◆ Task item a ◆
Convert the part of the records that opens with the line containing "Describe the element at coordinates (174, 748)" and closes with the line containing "sub-add-button: 新增 is" into a Markdown table with the columns Row and Line, giving each line a row number and leaving out blank lines.

◆ Excerpt ◆
──────────────────────────────
In a multi-level study of high school teachers Erdogan et al. (2006) investigated the role
of the value systems in Turkish schools, measured at the organizational-level of analysis, as a
moderator of the link between perceptions of interactional and distributive justice and teachers’
report of LMX relationships with their immediate supervisors, namely, each school’s principal.
The results indicated that organizational cultures putting emphasis on team orientation were
related to higher levels of LMX quality. Moreover, in schools where respect for people was
valued the relation between interactional justice and LMX quality was stronger. On similar lines,
for schools with a culture high in aggressiveness, the relation between distributive justice and
LMX quality was stronger indicating that members try to outperform each other and focus on
tangible resources. On the other hand, when organizational culture was characterized by a high
team orientation, the teachers’ evaluations of LMX quality were not based on justice perceptions.
──────────────────────────────
◆ Task item b ◆
Duplicate the part of the excerpt on school culture and leader-member exchange that opens with the words "In a multi-level" and closes with "each school’s principal.".

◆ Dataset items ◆
──────────────────────────────
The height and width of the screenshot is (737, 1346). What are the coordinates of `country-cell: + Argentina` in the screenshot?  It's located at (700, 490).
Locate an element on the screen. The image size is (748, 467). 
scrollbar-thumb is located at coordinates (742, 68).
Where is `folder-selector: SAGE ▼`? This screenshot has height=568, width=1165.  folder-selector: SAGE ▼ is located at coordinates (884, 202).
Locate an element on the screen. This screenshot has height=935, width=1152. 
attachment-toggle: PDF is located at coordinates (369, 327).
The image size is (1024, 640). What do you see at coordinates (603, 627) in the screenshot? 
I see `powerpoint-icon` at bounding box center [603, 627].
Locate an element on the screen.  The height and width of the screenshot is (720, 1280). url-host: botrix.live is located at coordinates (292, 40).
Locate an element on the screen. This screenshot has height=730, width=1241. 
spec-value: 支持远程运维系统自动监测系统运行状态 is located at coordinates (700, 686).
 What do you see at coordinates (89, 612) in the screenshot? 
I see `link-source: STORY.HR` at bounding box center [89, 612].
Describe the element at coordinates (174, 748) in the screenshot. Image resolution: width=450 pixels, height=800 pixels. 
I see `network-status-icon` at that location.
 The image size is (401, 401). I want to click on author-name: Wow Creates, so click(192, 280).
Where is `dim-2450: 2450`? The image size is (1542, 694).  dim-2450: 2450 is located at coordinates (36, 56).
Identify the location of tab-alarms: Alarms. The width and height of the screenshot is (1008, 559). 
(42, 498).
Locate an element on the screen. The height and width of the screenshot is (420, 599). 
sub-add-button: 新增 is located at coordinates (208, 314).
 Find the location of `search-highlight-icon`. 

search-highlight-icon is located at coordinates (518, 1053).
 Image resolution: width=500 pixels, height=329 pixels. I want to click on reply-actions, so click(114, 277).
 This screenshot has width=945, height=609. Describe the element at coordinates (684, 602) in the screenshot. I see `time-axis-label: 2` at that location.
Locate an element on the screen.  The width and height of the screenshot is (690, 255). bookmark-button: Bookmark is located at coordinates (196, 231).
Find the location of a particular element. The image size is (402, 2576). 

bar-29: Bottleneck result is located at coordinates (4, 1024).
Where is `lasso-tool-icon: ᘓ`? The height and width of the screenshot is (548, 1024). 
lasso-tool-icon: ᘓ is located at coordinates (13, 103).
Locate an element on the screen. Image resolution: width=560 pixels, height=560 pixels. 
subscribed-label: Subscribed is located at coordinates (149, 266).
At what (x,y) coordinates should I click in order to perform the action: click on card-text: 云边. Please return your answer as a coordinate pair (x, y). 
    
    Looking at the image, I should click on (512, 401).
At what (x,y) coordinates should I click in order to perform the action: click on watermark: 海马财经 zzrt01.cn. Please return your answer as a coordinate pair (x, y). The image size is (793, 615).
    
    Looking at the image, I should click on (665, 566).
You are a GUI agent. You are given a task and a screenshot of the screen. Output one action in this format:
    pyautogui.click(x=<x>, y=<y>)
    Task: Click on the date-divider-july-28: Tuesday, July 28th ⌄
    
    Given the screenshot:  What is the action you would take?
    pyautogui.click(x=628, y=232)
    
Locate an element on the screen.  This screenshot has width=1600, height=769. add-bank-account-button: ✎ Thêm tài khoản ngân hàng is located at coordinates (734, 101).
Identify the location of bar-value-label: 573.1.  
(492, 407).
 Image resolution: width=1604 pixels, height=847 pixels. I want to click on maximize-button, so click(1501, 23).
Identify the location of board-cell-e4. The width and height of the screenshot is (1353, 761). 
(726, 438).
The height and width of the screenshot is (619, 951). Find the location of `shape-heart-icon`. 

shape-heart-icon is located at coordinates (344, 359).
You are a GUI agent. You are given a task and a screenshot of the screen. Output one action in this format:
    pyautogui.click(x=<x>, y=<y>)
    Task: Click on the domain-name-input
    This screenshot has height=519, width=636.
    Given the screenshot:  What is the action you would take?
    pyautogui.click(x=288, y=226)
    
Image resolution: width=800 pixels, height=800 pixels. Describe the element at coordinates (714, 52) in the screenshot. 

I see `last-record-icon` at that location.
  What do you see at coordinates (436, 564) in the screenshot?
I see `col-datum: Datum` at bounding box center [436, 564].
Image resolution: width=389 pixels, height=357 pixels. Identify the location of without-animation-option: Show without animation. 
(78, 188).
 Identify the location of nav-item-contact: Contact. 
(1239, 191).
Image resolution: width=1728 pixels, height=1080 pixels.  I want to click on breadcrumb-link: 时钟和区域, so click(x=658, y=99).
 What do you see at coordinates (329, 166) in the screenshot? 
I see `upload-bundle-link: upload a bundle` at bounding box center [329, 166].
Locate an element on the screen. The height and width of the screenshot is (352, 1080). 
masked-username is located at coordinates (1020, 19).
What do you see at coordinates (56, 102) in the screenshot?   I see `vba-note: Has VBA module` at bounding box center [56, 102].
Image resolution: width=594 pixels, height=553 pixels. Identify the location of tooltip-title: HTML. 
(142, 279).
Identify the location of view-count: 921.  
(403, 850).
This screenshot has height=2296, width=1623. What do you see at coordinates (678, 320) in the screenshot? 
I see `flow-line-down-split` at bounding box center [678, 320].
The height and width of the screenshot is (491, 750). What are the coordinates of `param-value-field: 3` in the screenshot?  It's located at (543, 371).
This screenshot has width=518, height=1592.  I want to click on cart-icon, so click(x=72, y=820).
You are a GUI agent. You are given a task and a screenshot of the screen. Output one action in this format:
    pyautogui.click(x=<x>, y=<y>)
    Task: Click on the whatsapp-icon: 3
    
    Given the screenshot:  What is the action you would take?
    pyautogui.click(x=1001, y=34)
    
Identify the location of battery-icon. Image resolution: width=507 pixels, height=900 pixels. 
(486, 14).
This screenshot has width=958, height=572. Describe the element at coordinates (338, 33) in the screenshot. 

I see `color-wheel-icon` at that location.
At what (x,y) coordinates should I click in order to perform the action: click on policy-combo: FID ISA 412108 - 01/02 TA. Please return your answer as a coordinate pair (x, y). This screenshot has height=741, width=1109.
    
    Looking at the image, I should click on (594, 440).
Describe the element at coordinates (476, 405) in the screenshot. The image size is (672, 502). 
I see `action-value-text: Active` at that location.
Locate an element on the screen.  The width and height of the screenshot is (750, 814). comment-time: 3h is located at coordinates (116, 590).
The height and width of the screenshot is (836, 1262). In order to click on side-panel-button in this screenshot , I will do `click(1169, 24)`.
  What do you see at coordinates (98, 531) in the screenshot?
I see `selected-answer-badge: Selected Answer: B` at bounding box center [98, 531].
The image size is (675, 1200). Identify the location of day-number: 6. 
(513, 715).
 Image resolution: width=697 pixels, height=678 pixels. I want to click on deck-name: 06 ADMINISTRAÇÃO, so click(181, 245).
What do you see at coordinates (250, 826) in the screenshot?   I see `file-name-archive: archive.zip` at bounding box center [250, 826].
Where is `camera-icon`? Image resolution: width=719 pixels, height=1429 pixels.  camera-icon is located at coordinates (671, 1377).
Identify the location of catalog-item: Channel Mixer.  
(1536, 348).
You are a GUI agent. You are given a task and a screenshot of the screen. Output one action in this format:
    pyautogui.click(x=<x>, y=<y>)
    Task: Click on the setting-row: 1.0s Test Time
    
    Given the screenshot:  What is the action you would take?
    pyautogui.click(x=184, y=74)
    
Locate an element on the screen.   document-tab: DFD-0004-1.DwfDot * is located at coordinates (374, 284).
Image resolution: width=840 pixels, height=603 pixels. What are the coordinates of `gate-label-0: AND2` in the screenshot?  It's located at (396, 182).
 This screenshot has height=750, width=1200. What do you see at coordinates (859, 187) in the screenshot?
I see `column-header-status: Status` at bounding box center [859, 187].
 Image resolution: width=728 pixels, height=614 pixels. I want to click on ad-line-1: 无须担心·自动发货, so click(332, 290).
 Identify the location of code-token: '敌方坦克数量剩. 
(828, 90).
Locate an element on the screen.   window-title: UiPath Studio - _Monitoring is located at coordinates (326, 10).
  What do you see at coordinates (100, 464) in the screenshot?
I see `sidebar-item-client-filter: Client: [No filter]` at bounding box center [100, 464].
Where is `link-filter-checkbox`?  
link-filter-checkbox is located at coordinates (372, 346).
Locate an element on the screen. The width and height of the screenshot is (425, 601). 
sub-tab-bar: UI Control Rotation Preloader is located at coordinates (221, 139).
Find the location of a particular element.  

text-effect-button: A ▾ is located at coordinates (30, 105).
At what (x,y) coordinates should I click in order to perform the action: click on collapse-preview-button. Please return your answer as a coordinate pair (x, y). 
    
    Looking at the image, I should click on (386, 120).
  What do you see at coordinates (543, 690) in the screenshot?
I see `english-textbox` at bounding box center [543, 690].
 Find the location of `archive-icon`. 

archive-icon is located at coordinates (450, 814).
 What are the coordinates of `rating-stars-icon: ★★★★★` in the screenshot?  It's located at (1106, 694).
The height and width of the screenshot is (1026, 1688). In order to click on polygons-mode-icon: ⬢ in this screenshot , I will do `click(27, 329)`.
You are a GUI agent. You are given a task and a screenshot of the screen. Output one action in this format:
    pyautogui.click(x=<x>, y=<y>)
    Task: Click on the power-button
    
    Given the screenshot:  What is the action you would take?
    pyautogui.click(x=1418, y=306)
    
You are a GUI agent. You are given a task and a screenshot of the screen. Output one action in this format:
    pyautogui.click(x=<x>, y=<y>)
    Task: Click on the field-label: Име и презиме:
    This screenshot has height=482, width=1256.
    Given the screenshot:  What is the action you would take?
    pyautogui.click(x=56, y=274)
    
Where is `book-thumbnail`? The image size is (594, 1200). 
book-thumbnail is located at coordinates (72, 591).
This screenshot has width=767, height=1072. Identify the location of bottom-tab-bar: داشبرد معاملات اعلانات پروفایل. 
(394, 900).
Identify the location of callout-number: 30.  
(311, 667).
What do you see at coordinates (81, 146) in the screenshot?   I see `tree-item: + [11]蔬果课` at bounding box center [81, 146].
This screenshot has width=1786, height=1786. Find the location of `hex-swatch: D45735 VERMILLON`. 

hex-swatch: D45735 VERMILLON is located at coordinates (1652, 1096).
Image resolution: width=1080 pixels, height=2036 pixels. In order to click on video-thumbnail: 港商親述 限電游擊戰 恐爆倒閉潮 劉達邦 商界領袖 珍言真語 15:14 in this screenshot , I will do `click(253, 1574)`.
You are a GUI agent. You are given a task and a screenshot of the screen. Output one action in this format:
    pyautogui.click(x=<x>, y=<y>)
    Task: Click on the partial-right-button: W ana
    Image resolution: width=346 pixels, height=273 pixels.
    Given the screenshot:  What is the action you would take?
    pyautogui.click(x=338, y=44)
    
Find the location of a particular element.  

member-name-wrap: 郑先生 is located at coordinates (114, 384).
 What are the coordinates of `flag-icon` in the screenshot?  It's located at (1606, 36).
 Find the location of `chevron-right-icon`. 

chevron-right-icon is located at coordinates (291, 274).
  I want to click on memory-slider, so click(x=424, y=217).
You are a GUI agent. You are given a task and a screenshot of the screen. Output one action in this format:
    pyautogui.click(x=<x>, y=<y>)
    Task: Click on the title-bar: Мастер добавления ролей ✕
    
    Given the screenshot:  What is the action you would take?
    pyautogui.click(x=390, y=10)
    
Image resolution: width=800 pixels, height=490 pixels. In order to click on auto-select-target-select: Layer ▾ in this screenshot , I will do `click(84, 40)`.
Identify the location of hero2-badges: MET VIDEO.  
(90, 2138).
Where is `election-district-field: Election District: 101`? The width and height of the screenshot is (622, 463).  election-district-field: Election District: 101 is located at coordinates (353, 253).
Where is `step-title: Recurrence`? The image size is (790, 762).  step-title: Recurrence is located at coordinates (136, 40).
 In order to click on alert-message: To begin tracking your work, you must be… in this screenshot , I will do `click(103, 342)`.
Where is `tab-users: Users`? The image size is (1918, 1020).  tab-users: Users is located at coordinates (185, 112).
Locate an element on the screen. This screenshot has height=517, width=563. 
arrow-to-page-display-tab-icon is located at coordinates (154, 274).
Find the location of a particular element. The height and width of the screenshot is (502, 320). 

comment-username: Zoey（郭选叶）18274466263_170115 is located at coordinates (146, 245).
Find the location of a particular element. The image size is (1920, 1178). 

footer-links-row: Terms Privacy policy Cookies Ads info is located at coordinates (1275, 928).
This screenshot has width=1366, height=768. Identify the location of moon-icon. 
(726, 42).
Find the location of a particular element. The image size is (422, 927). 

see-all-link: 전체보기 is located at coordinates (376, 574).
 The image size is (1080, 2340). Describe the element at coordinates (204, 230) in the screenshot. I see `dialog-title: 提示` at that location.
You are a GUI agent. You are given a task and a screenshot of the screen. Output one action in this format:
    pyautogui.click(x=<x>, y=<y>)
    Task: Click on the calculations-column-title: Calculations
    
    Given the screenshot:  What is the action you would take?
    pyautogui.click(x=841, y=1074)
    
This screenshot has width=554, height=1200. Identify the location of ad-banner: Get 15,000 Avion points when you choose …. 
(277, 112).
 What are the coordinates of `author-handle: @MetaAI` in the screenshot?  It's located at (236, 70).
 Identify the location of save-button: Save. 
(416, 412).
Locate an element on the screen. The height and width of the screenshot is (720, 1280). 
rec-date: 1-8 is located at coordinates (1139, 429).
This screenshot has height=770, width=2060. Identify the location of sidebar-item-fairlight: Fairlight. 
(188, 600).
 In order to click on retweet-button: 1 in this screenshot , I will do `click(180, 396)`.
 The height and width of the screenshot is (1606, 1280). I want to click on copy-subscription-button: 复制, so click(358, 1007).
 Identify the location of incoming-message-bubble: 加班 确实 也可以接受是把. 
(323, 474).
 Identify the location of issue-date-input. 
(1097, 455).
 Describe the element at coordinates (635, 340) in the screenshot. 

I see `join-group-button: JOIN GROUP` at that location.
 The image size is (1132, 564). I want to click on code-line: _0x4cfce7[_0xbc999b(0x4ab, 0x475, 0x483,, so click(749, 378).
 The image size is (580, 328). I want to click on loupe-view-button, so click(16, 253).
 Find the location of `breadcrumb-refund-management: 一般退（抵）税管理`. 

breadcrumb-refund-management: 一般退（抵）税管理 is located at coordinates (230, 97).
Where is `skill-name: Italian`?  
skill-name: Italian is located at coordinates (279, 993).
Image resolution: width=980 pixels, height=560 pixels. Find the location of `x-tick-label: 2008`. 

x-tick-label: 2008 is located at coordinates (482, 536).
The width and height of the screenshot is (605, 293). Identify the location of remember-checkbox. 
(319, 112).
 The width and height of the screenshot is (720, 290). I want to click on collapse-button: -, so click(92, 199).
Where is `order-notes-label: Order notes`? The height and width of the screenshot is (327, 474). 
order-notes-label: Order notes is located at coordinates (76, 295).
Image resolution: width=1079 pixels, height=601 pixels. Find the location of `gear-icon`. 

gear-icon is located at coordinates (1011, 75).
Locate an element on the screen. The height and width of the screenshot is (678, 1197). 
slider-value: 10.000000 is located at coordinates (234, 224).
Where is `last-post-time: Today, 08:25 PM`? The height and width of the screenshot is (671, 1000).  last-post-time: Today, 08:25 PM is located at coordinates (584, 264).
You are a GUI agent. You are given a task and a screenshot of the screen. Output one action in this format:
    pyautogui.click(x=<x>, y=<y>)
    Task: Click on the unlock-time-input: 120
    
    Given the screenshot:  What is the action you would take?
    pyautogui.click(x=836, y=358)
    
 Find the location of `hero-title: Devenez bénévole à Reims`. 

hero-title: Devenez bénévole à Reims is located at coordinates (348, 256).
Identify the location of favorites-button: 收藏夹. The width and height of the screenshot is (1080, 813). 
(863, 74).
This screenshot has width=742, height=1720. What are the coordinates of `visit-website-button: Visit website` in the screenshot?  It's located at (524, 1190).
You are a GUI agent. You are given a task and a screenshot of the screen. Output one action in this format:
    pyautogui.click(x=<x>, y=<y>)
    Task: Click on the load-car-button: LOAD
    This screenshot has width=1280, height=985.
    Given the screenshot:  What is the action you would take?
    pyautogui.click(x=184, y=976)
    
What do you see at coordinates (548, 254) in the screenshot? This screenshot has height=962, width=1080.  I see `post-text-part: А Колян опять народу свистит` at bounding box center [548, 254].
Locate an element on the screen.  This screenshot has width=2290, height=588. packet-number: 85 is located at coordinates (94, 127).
──────────────────────────────
◆ Problem solution a ◆
| Row | Line |
|---|---|
| 1 | Describe the element at coordinates (174, 748) in the screenshot. Image resolution: width=450 pixels, height=800 pixels.  |
| 2 | I see `network-status-icon` at that location. |
| 3 |  The image size is (401, 401). I want to click on author-name: Wow Creates, so click(192, 280). |
| 4 | Where is `dim-2450: 2450`? The image size is (1542, 694).  dim-2450: 2450 is located at coordinates (36, 56). |
| 5 | Identify the location of tab-alarms: Alarms. The width and height of the screenshot is (1008, 559).  |
| 6 | (42, 498). |
| 7 | Locate an element on the screen. The height and width of the screenshot is (420, 599).  |
| 8 | sub-add-button: 新增 is located at coordinates (208, 314). |

◆ Problem solution b ◆
In a multi-level study of high school teachers Erdogan et al. (2006) investigated the role
of the value systems in Turkish schools, measured at the organizational-level of analysis, as a
moderator of the link between perceptions of interactional and distributive justice and teachers’
report of LMX relationships with their immediate supervisors, namely, each school’s principal.